Tudo depende do modo como o negócio evolui. De um lado, tem de haver investimento na chamada tecnologia inteligente, por outro, se se investe nisso, evita-se a instalação de mais centrais para serem usadas em período de ponta de procura e que são sempre investimentos muito caros e ineficientes. Para evitar este investimento, este custo, é preciso investir no uso mais inteligente das redes. A automação é um investimento que supõe um retorno. De outro modo, não tem sentido económico. Quanto à contagem inteligente, medir a energia consumida é apenas um aspecto do seu funcionamento. O contador inteligente deve ser os olhos da utility na rede de distribuição e ver coisas que hoje não são visíveis na maior parte do mundo. Ajuda-nos a perceber o estado da rede, a capacidade de carga, a identificar o tipo e o local dos problemas e a resolvê-los muito mais rapidamente, o que é muito importante com o crescimento da produção descentralizada. São diferentes maneiras de trazer eficiência à rede.


Desastres ambientais como o derramamento de crude no golfo do México ajudam a antecipar este futuro?

Ajuda a ficar mais claro para a sociedade de que há um fim para as energias fósseis. Na Siemens, acreditamos na electrificação das sociedades. O que está sempre disponível? As energias renováveis, a fóssil não e, por isso, é que os preços vão subir. Desceram com a crise, mas foi temporário.


A mobilidade eléctrica far-se-á com renováveis ou precisará também do nuclear?

O mundo não é a preto e branco. No futuro mais ou menos próximo, continuaremos a ter um misto de fóssil, nuclear e renováveis. Iniciativas como o Desertec são uma visão do que pode acontecer e que levará ao aumento da fatia das renováveis. Julgamos que é um projecto exequível, mas falta juntar todas as vontades políticas e o poder de todas as partes envolvidas, sobretudo devido à complexidade de transporte por mais de dois mil a três mil quilómetros [pelo deserto do Norte de África até chegar ao Centro da Europa] e às perdas de energia.


A ideia de o carro eléctrico servir como armazém de energia para devolver à rede é realista dentro de quantos anos?

Os ciclos de carregamento das baterias têm de melhorar. Tanto quanto me parece, está-se no bom caminho e, se for esse o caso, teremos muitos carros eléctricos. Da perspectiva das tecnologias de informação, é possível gerir o descarregamento/transferência de carga das baterias para ser usada nos períodos de pico de consumo. Isto significa que se vai pôr diferentes pequenos modos de geração de energia, a que chamamos centrais eléctricas virtuais.
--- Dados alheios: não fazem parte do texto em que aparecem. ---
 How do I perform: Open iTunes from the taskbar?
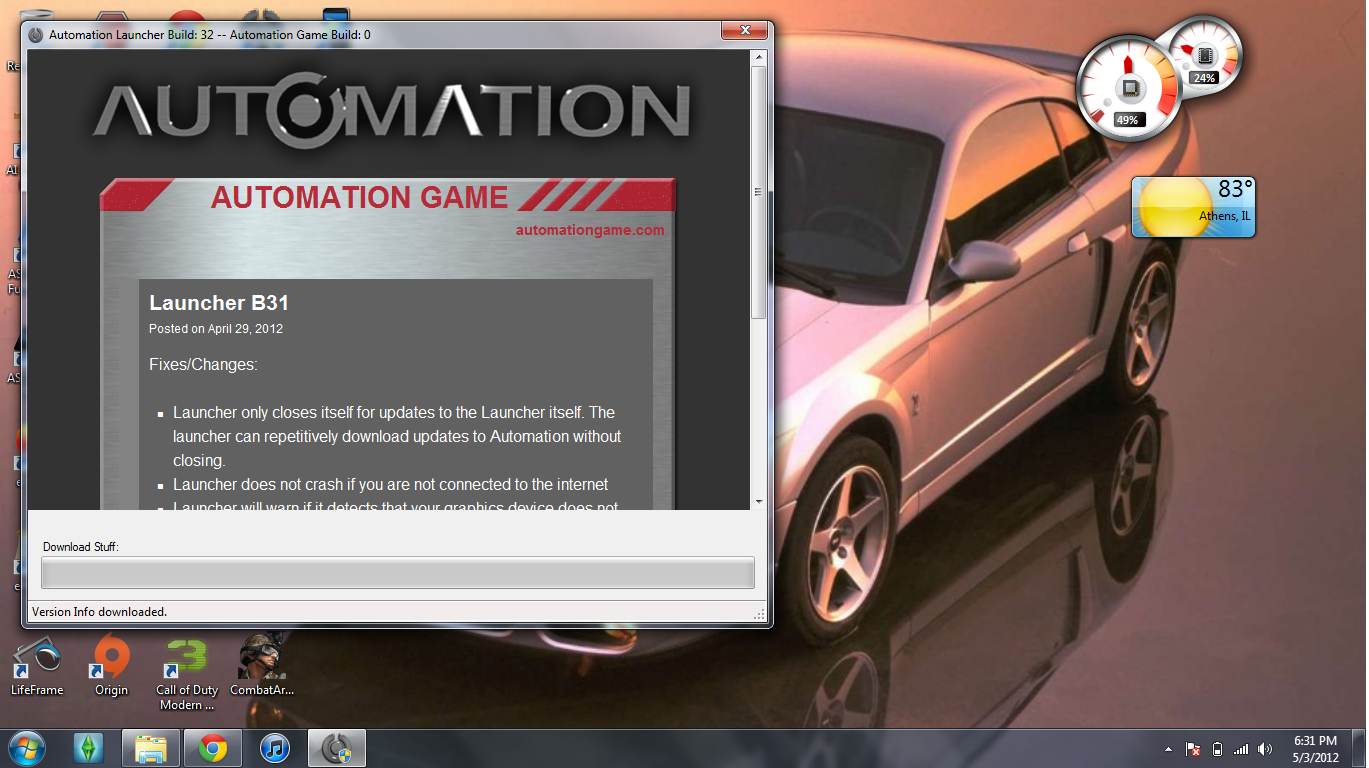pos(274,748)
Ao integrarmos fontes descentralizadas, com mini-hídricas, pequenas centrais solares e talvez baterias no futuro, na perspectiva das tecnologias de informação, actuam como se fossem uma central eléctrica. As centrais virtuais em conexão com os carros eléctricos podem ser uma poderosa ferramenta para fornecer energia para as horas de pico sempre que necessário.


Portanto, temos de esperar mais uns anos?
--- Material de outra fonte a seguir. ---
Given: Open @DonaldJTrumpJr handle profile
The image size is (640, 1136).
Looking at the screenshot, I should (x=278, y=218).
Sim, não é uma coisa para amanhã. Primeiro, é preciso que a tecnologia do carro eléctrico esteja disponível e, importante, o modelo de negócio tem de ser desenvolvido, porque tem de fazer sentido para quem for dono de um carro eléctrico.


Para si, quais são os novos negócios que vão nascer com este futuro eléctrico?

Uma coisa já clara é que a mobilidade vai mudar completamente. Os sistemas de transporte vão mudar e para as utilities muitos desafios virão. Vão enfrentar desafios que estarão próximos do que a indústria de comunicações enfrentou quando o telemóvel foi inventado. Haverá novos actores em jogo. Já os vemos nos EUA. São os chamados "fornecedores de serviços de resposta à procura". São companhias que têm contratos com a indústria ou com particulares e lidam com megawatts e negawatts [não consumidos]. Se há energia disponível, encorajam os consumidores a ligar o consumo em casa ou então o contrário. Nos EUA, uma família gasta mais de quatro vezes a energia consumida por uma família do centro da Europa. Estes fornecedores de serviços ganham dinheiro vendendo energia consumida ou energia não- consumida. São novos modelos de negócio já em prática nos EUA e que hão-de chegar à Europa.


A Siemens está a pensar em entrar no negócio das baterias?

As baterias estão a ser parte cada vez mais importante de muitos sistemas e é um elemento-chave dos carros eléctricos. É algo que qualquer companhia terá em consideração e pensar não é proibido.